_EXERCISE OBJECTIVE_. Reproduce the data word for word, from its start through the line that contains "Looking at the", and omit the pictures.

_PROVIDED RECORDS_.

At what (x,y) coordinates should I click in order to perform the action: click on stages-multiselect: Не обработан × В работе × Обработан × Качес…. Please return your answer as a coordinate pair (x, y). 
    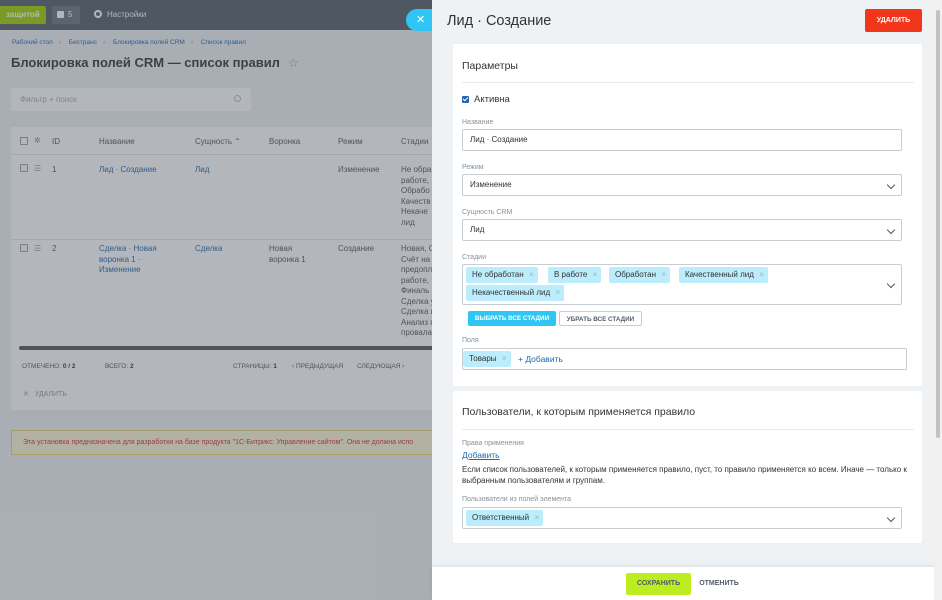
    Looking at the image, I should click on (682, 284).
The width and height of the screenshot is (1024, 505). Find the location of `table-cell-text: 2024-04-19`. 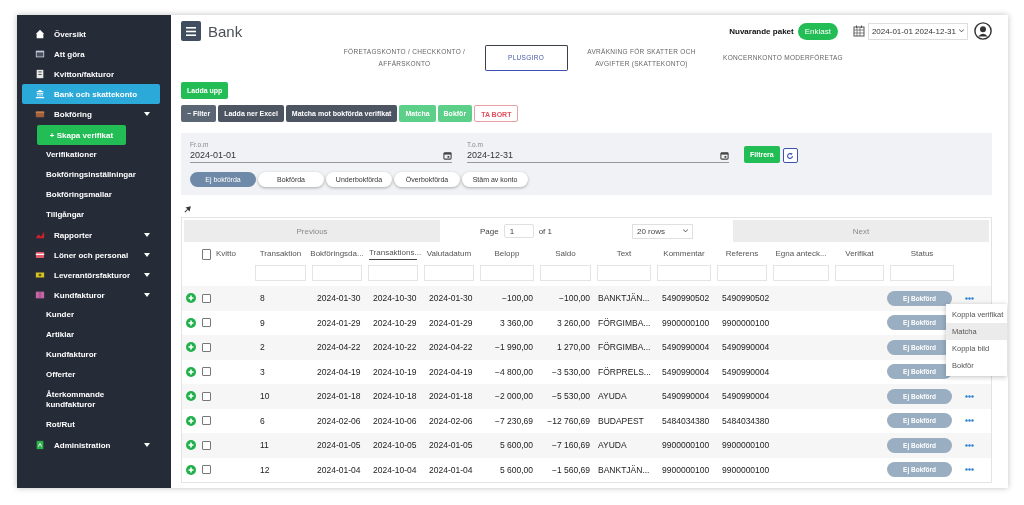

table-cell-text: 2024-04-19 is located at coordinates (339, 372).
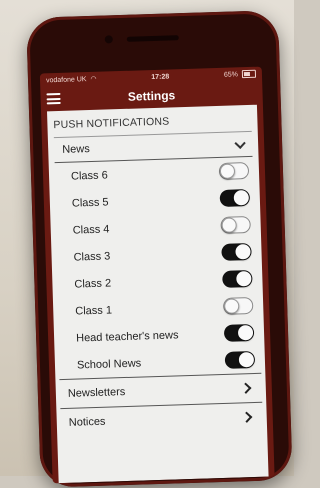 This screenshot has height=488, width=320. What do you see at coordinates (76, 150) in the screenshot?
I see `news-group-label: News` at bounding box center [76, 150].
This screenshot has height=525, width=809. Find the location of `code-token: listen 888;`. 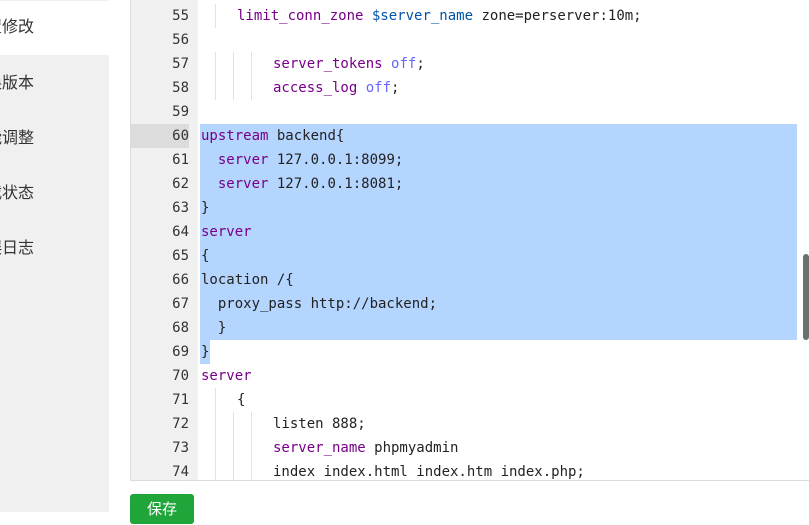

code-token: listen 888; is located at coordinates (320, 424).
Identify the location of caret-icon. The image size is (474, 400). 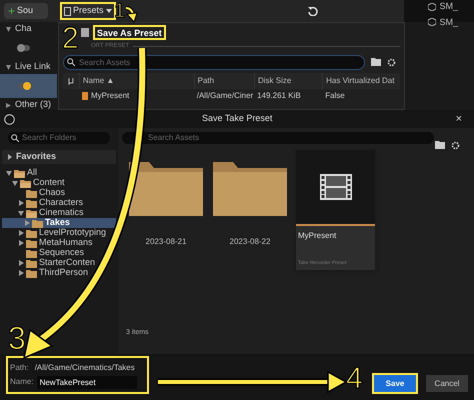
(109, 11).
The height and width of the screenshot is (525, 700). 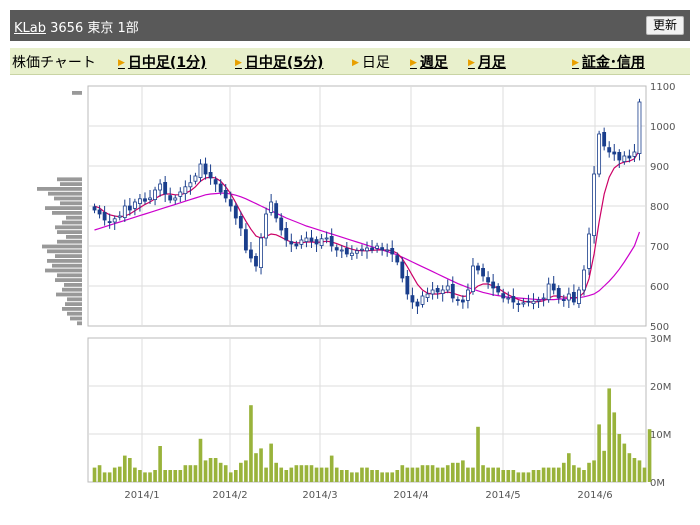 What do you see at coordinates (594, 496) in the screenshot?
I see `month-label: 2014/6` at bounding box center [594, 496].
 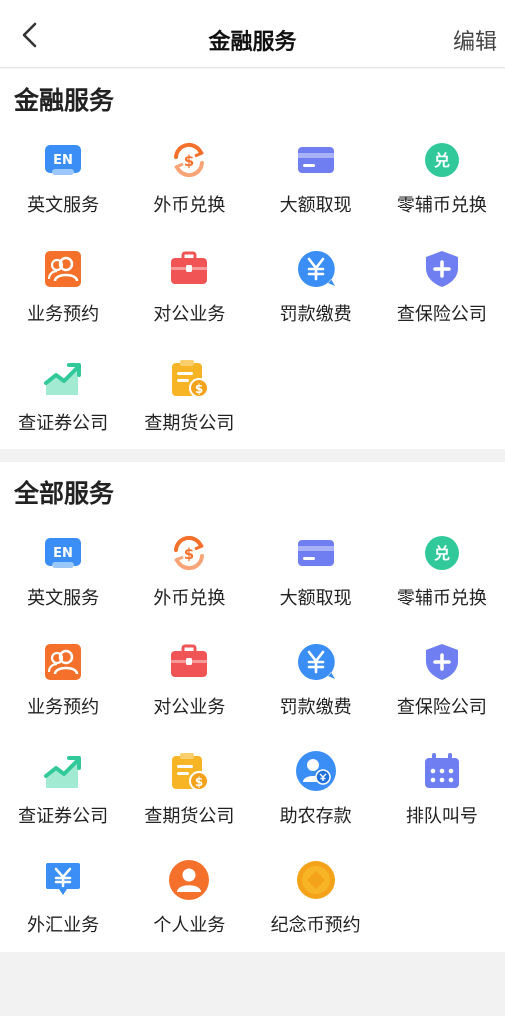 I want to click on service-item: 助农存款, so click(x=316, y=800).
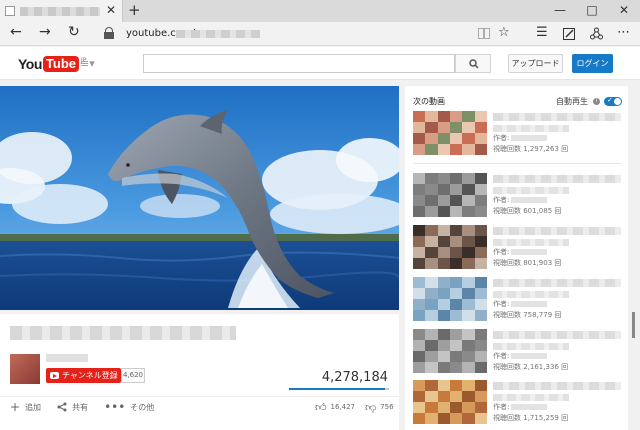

_RESPONSE AREA_.
At what (x,y) coordinates should I click in order to perform the action: click on stages-multiselect: Не обработан × В работе × Обработан × Качес…. Please return your answer as a coordinate pair (x, y). 
    Looking at the image, I should click on (682, 284).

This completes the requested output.